Cleveland (5-9) at Denver (11-3)
Consider how far the Broncos have come from a 2-3 record and tons of questions about whether Peyton Manning could once again be, well, Peyton Manning. He is every bit as good in his first season in Denver, has gotten in-tune with his receivers, particularly Demaryius Thomas and Eric Decker, and has a fierce defense to boot.
"I like young players that really want to get better, and those guys have done that," Manning said. "Our timing has improved throughout the season. It's not what it would be had we played together for five years."
In Cleveland, they wonder if the young cast will play another year with coach Pat Shurmur.
Tennessee (5-9) at Green Bay (10-4)
The Packers could move into the No. 2 seed in the NFC with a victory and a loss by San Francisco. That should be enough motivation to keep them humming; they've won eight of nine, including three in a row within the division to put away the NFC North.
Tennessee was the beneficiary of Mark Sanchez's generosity on Monday night. Aaron Rodgers is no Sanchez.
New England (10-4) at Jacksonville (2-12)
An angry bunch of Patriots head south to face one of the league's worst teams. Barring a misstep by Denver, New England is looking at playing in the wild-card round, by which time it had better have solved defensive woes exposed by San Francisco last Sunday night.
The Jaguars don't figure to provide any challenge as they contend for the top overall draft pick.
St. Louis (6-7-1) at Tampa Bay (6-8)
Both teams should look forward to bigger and better things in 2013. These are generally young teams being constructed in dissimilar ways.
Jeff Fisher is a defensive guy and he's put together a solid unit led by ends Chris Long and Robert Quinn, LB James Laurinaitis and cornerbacks Cortland Finnegan and rookie Janoris Jenkins. They rank ninth and have 41 sacks, third in the league behind contenders Denver, Houston and Cincinnati.
The Bucs are doing most of their good things with the ball. Vincent Jackson is first in yards per catch (19.8) and fourth in yards receiving, while rookie Doug Martin has 1,250 yards rushing and 10 TDs.
Buffalo (5-9) at Miami (6-8)
Buffalo's high expectations after a busy offseason adding talent fell apart early. The Bills could see some front-office housecleaning after they finish off their 13th straight season out of the playoffs.

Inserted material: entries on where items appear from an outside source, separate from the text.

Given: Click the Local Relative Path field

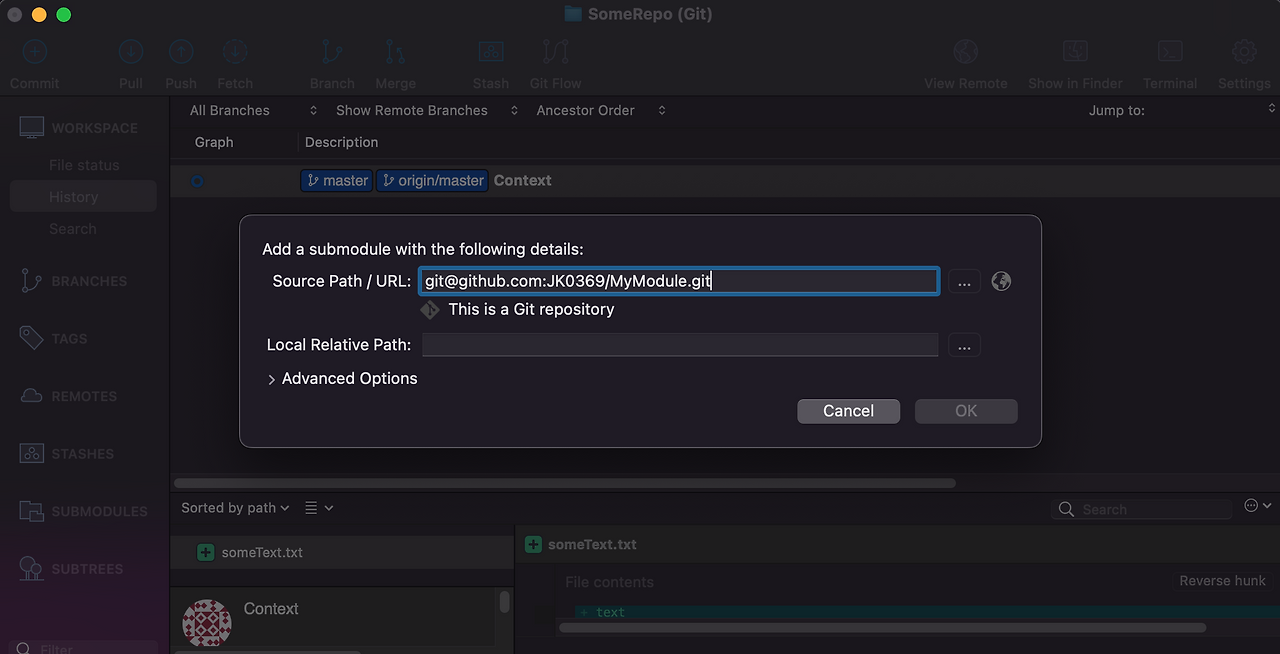Looking at the screenshot, I should [680, 345].
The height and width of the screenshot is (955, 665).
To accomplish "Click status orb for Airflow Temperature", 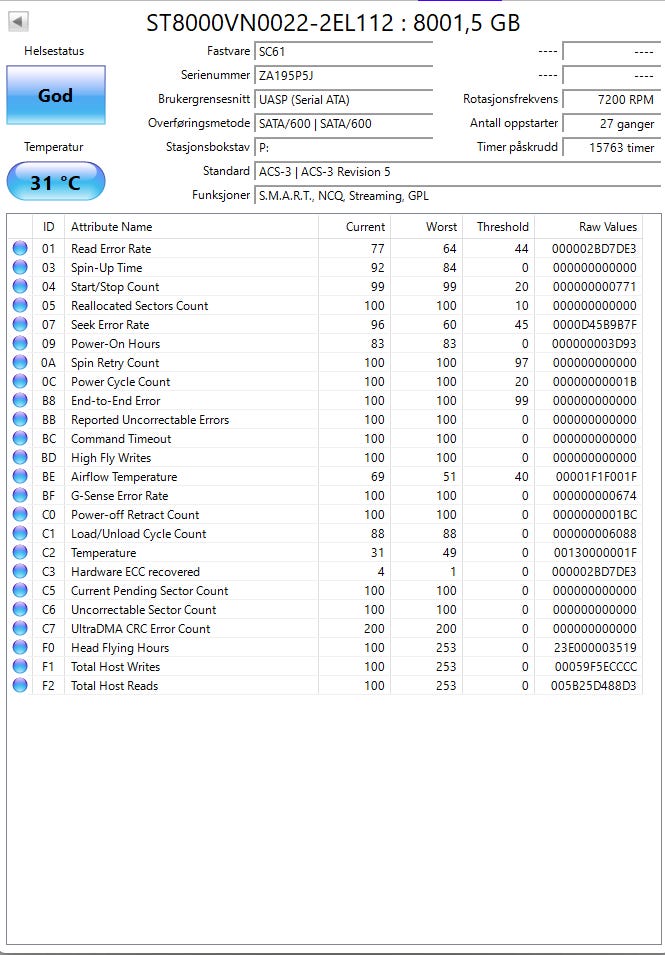I will [20, 477].
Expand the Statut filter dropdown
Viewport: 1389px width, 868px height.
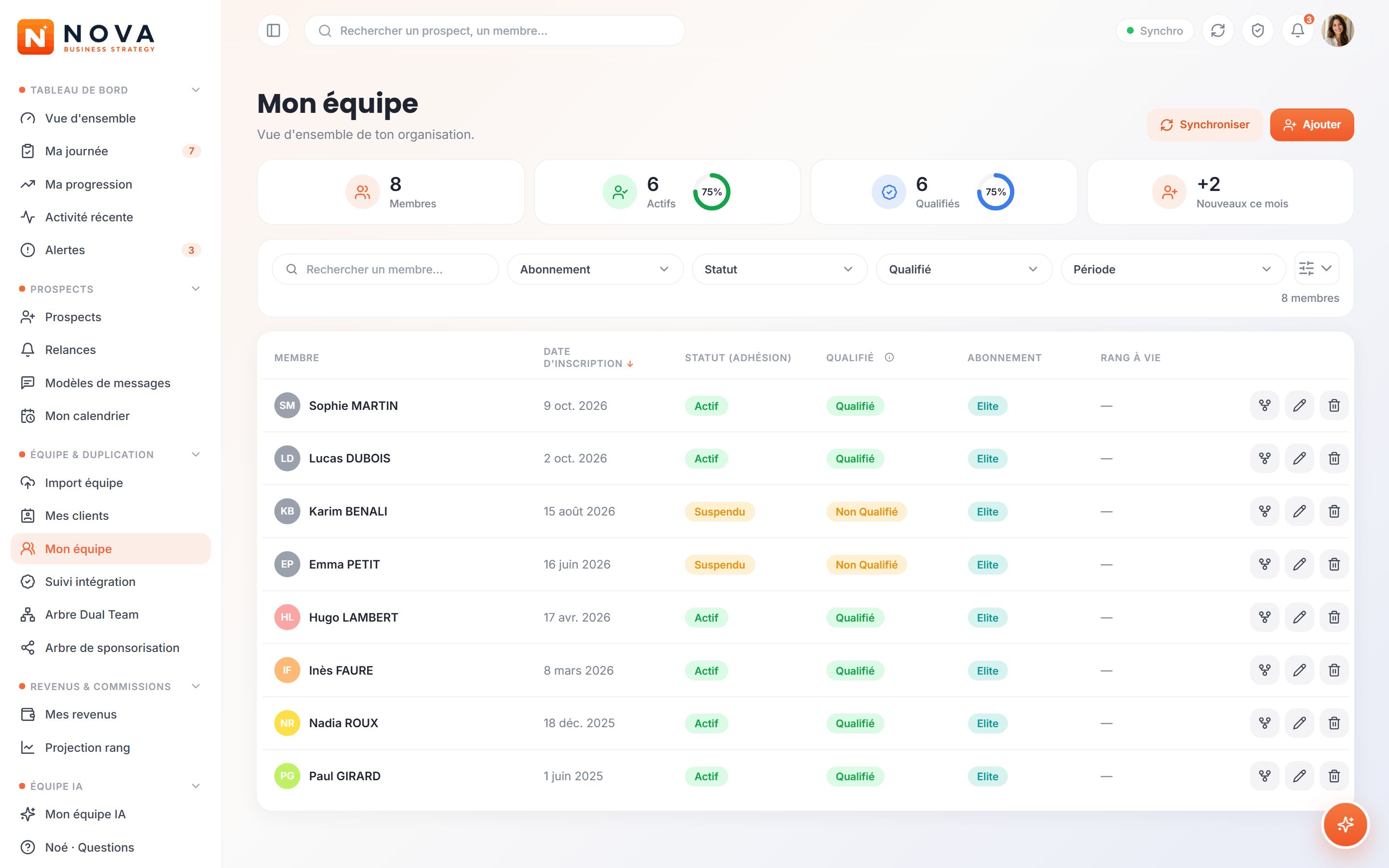(779, 269)
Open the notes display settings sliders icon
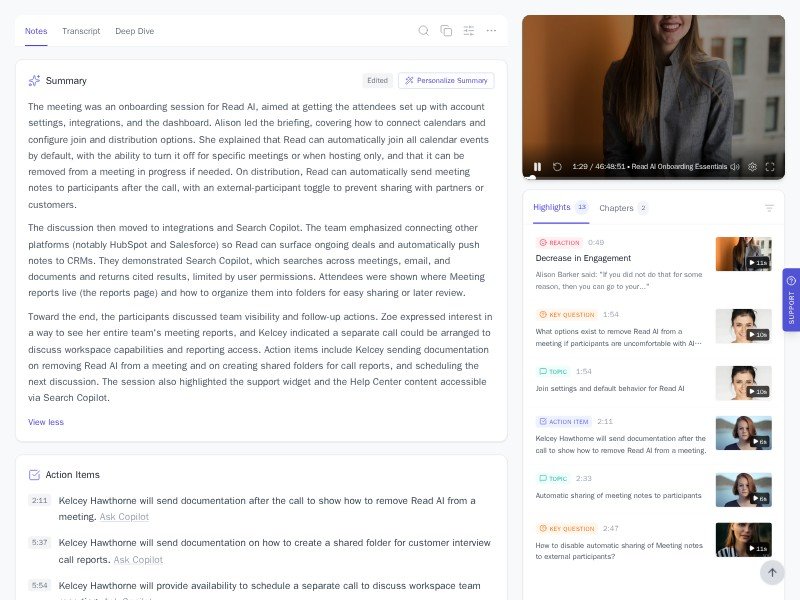The height and width of the screenshot is (600, 800). tap(469, 31)
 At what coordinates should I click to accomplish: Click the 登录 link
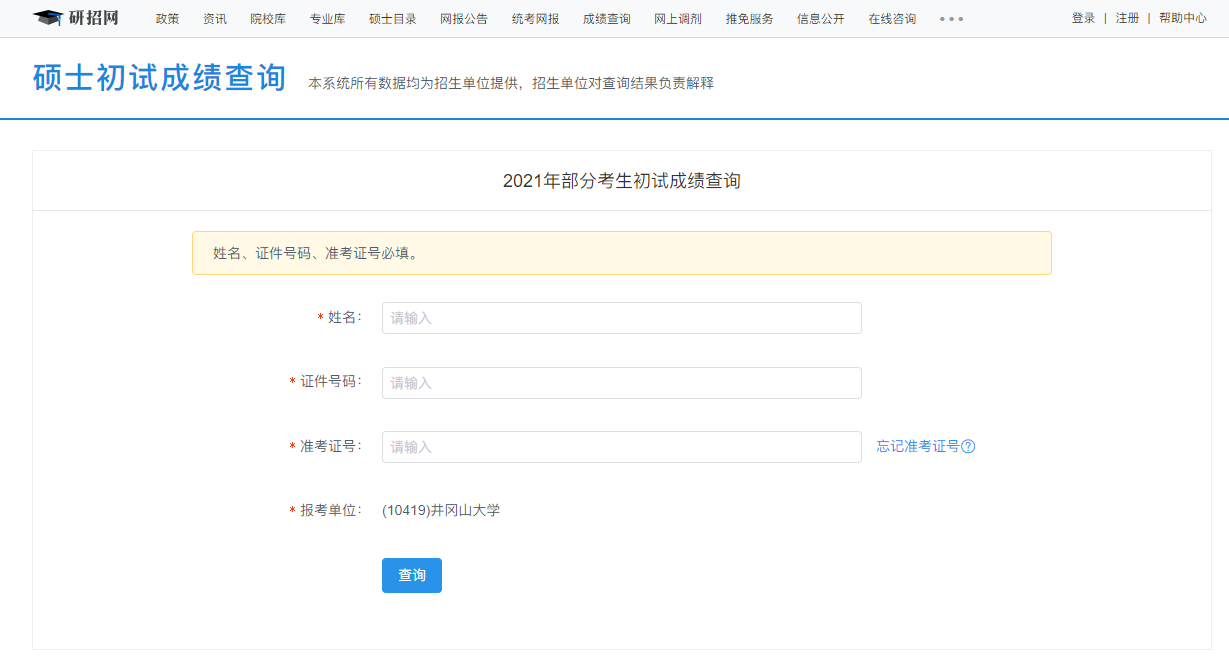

Miami has taken some decent steps in its rebuild, but this could be a game of turnovers. Buffalo is minus-10 and Miami is minus-12 in turnover margin.
San Diego (5-9) at New York Jets (6-8)
To the chagrin of Fireman Ed and other Jets fans, the Sanchez error, uh, era might not be over. At least for 2012, barring injuries, the regressing QB will be on the sideline as Greg McElroy tries to secure a job for the future.
The Chargers are playing out the string, too. They found some enthusiasm when they beat Pittsburgh two weeks ago, but then the Panthers routed them in San Diego.
Oakland (4-10) at Carolina (5-9)
The Panthers, particularly Cam Newton, are playing well enough to perhaps save coach Ron Rivera's job. It seems logical that Raiders coach Dennis Allen, in his first season of what will be a lengthy rebuilding project, also is safe.